[Word and element location records]
= = = =

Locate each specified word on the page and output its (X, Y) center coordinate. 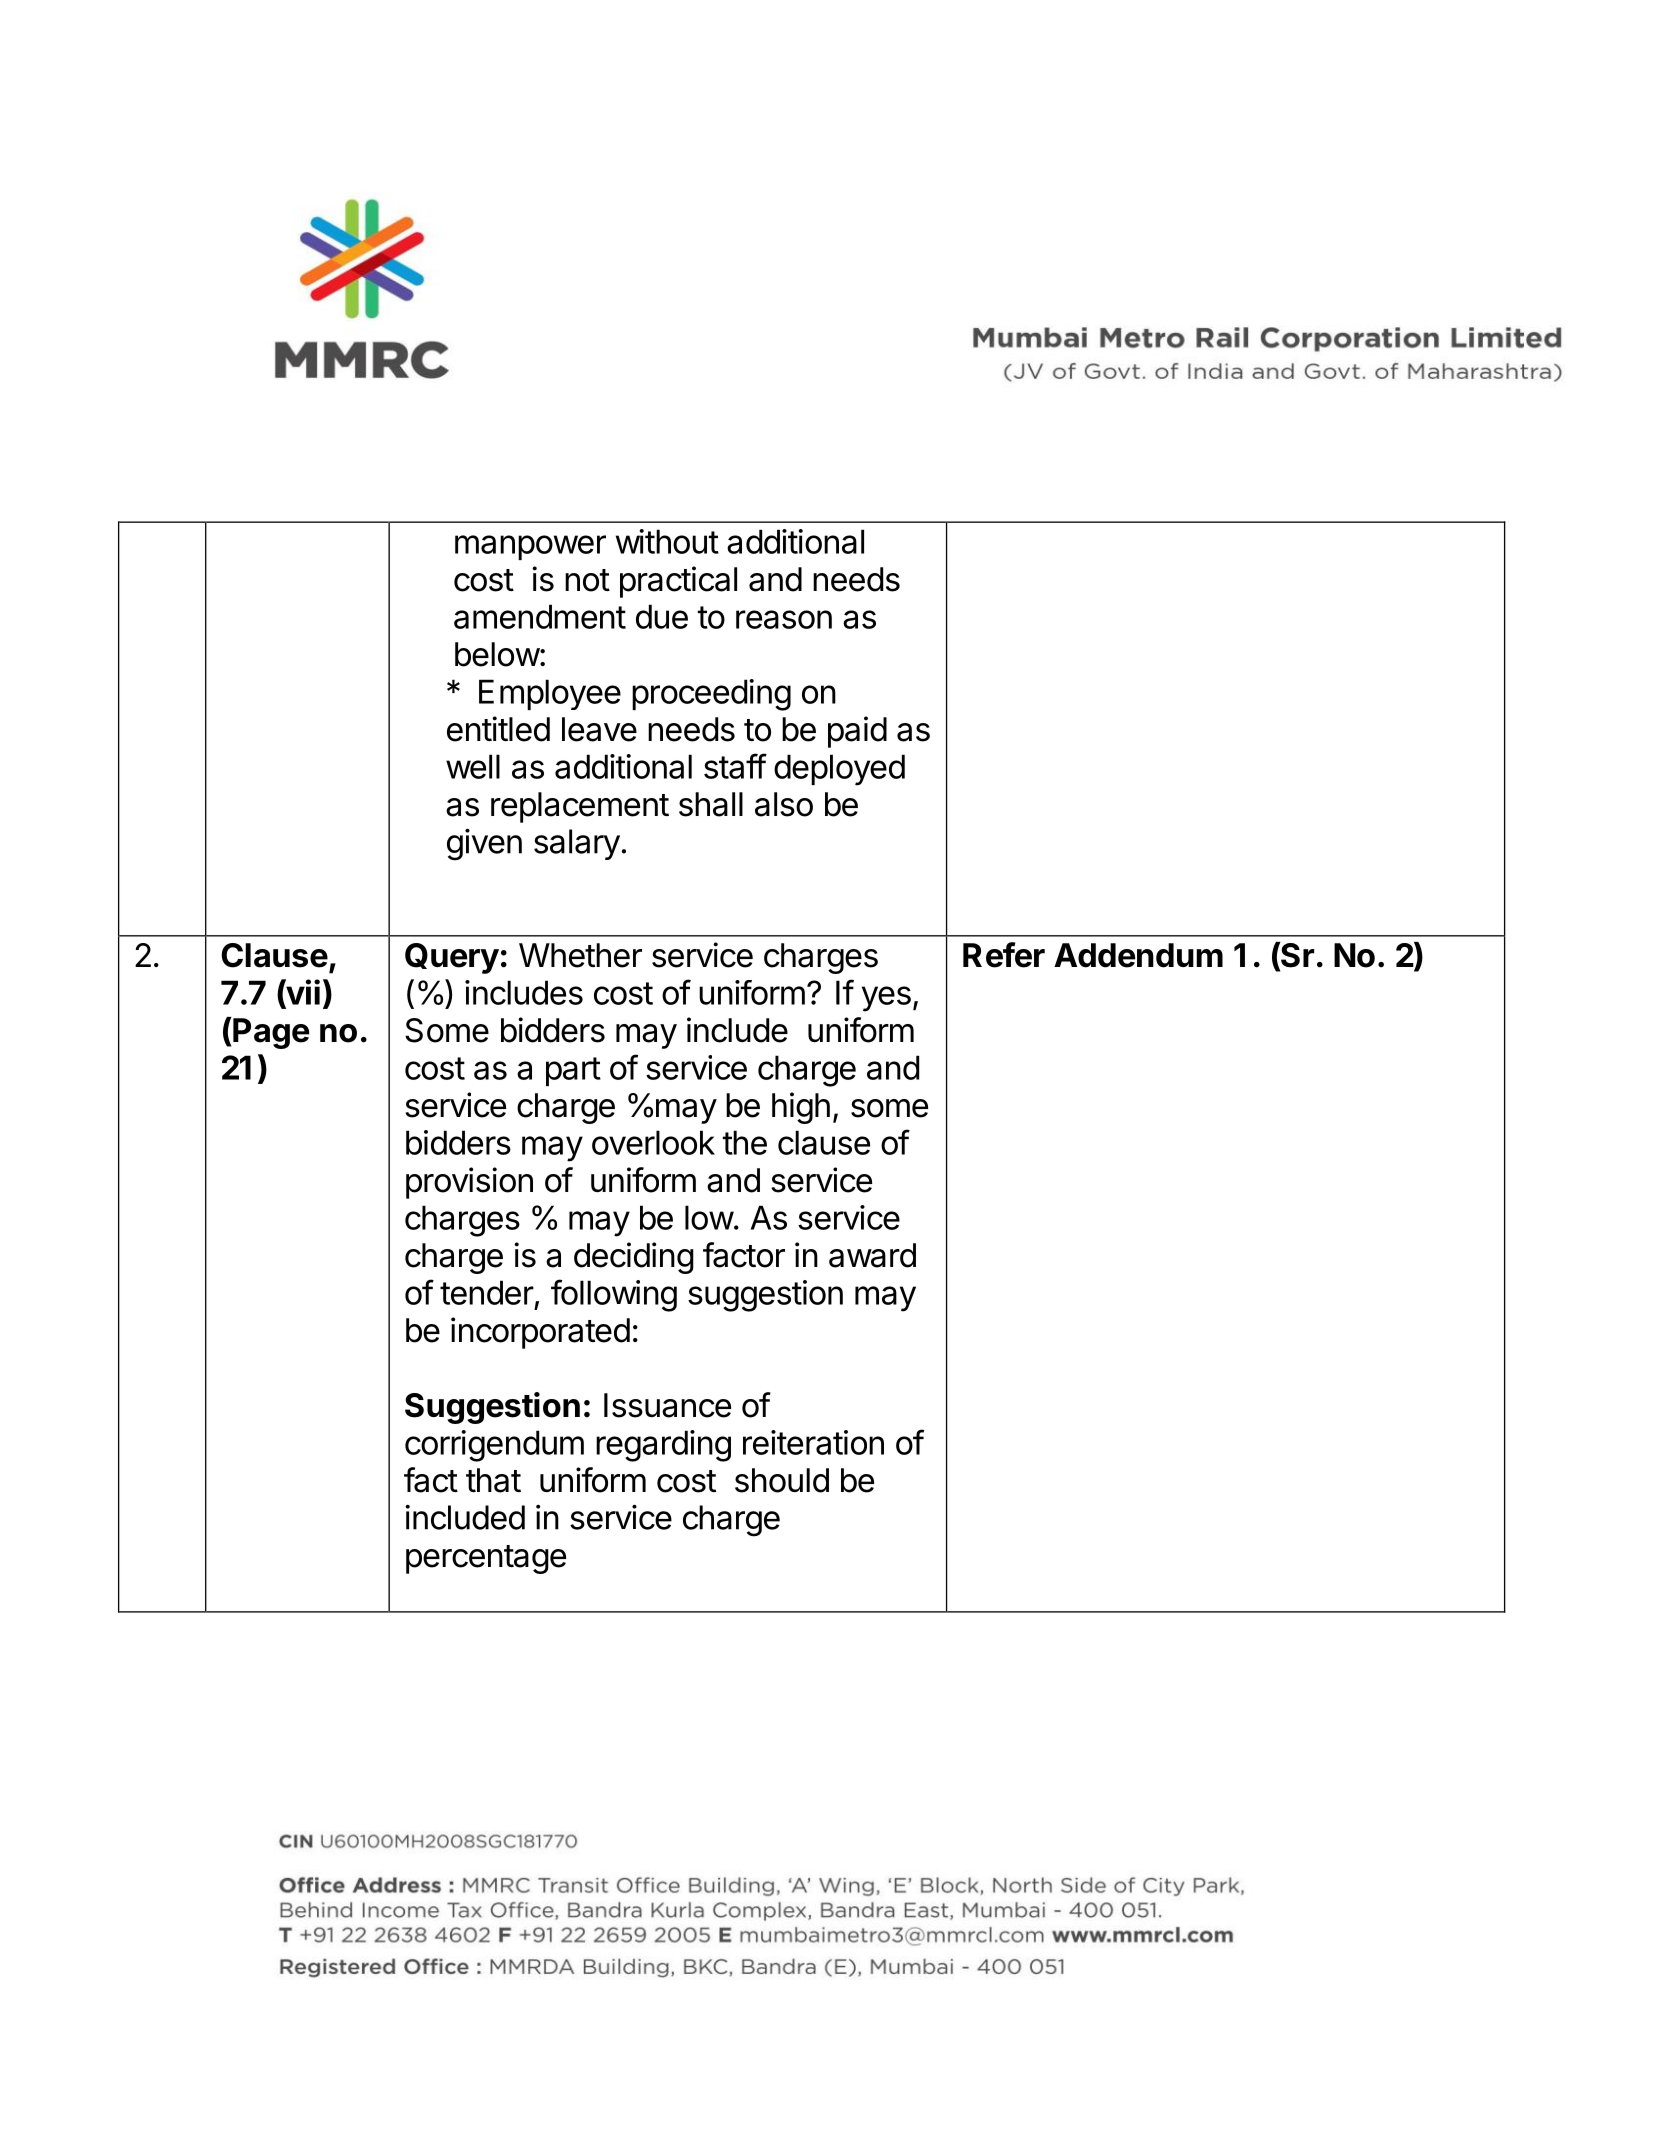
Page (270, 1033)
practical (678, 582)
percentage (486, 1559)
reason (784, 619)
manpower (530, 547)
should (782, 1480)
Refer (1004, 955)
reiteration (813, 1442)
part (573, 1071)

= = = =

* _AIM_
Copy the records above line for line, without changing anything, and leave the pictures out.

* _RESULT_
Locate each specified word on the page and output its (X, Y) center coordinate. 
Page (270, 1033)
practical (678, 582)
percentage (486, 1559)
reason (784, 619)
manpower (530, 547)
should (782, 1480)
Refer (1004, 955)
reiteration (813, 1442)
part (573, 1071)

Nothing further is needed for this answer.